15.Unfunded Obligation. The Award shall not be funded, no trust, escrow or other provisions shall be established to secure payments and distributions due hereunder and this Award shall be regarded as unfunded for purposes of the Employee Retirement Income Security Act of 1974, as amended, and the Code. The Participant shall be treated as a general, unsecured creditor of the Company with respect to amounts payable hereunder, and shall have no rights to any specific assets of the Company. Without limiting the generality of the foregoing, any amounts credited to the Dividend Cash Account will remain general assets of the Company and shall be payable solely from the general assets of the Company.
16.Severability. If a provision of this Award Agreement is held invalid by a court of competent jurisdiction, the remaining provisions shall nonetheless be enforceable according to their terms. Further, if any provision is held to be overbroad as written, that provision shall be amended to narrow its application to the extent necessary to make the provision enforceable according to applicable law and enforced as amended.
17.Plan Governs; Other Terms. The Award evidenced by this Award Agreement is granted pursuant to the Plan, and this Award and this Award Agreement are in all respects governed by the Plan and subject to all of the terms and provisions thereof, whether such terms and provisions are incorporated in this Award Agreement by reference or are expressly cited. Notwithstanding any other provision of the Plan or this Award Agreement, (a) all Awards are subject to the Company’s recoupment or clawback policies as applicable and as in effect from time to time and (b) if the Committee determines, in its sole discretion, that the Participant at any time has willfully engaged in any activity that the Committee determines was or is harmful to the Company or any of its Subsidiaries, any unpaid portion of the Award shall be forfeited and the Participant shall have no rights with respect thereto.
18.Counterparts. This Award Agreement may be executed in one or more counterparts, each of which shall be deemed to be an original and all of which together shall constitute one and the same instrument.

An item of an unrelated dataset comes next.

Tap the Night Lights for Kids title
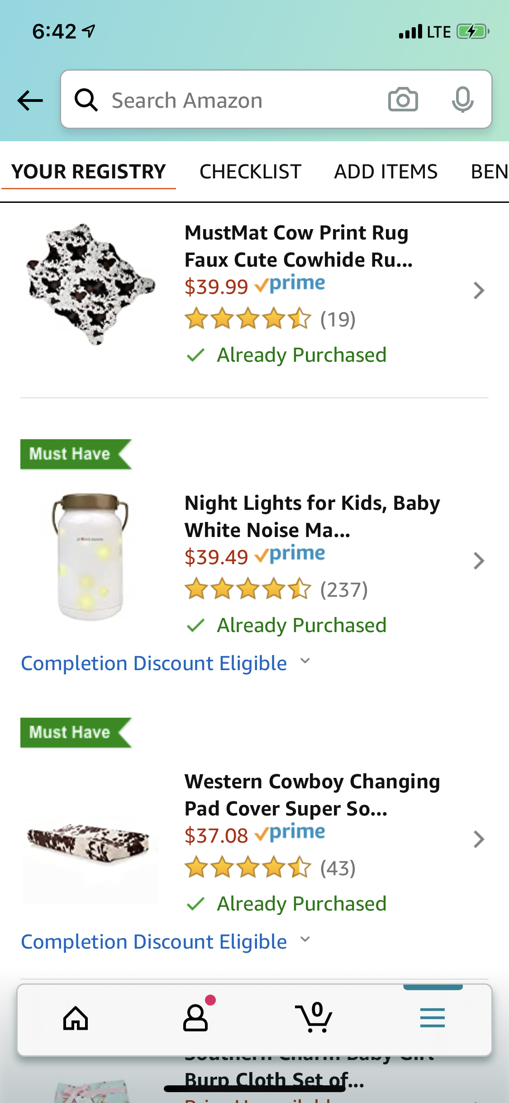This screenshot has width=509, height=1103. (312, 517)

19.Special Section 409A Rules. It is intended that any amounts payable under this Award Agreement shall either be exempt from or comply with section 409A of the Code. The provisions of this Award shall be construed and interpreted in accordance with section 409A of the Code. Notwithstanding any other provision of this Award Agreement to the contrary, if any payment or benefit hereunder is subject to section 409A of the Code, and if such payment or benefit is to be paid or provided on account of the Participant’s termination of employment (or other separation from service):
(a) | and if the Participant is a specified employee (within the meaning of section 409A(a)(2)(B) of the Code) and if any such payment or benefit is required to be made or provided prior to the first day of the seventh month following the Participant’s separation from service or termination of employment, such payment or benefit shall be delayed until the first day of the seventh month following the Participant’s termination of employment or separation from service; and |
(b) | the determination as to whether the Participant has had a termination of employment (or separation from service) shall be made in accordance with the provisions of section 409A of the Code and the guidance issued thereunder without application of any alternative levels of reductions of bona fide services permitted thereunder. |
1 Bracketed language to be included at Committee discretion on a grant by grant basis.
ACCEPTED:
PARTICIPANT: TENNECO INC.:
___________________________________________ _______________________________________
Electronic Signature | Senior Vice President and Chief Human Resources Officer |
___________________________________________
Acceptance Date
1 Bracketed language to be included at Committee discretion on a grant by grant basis.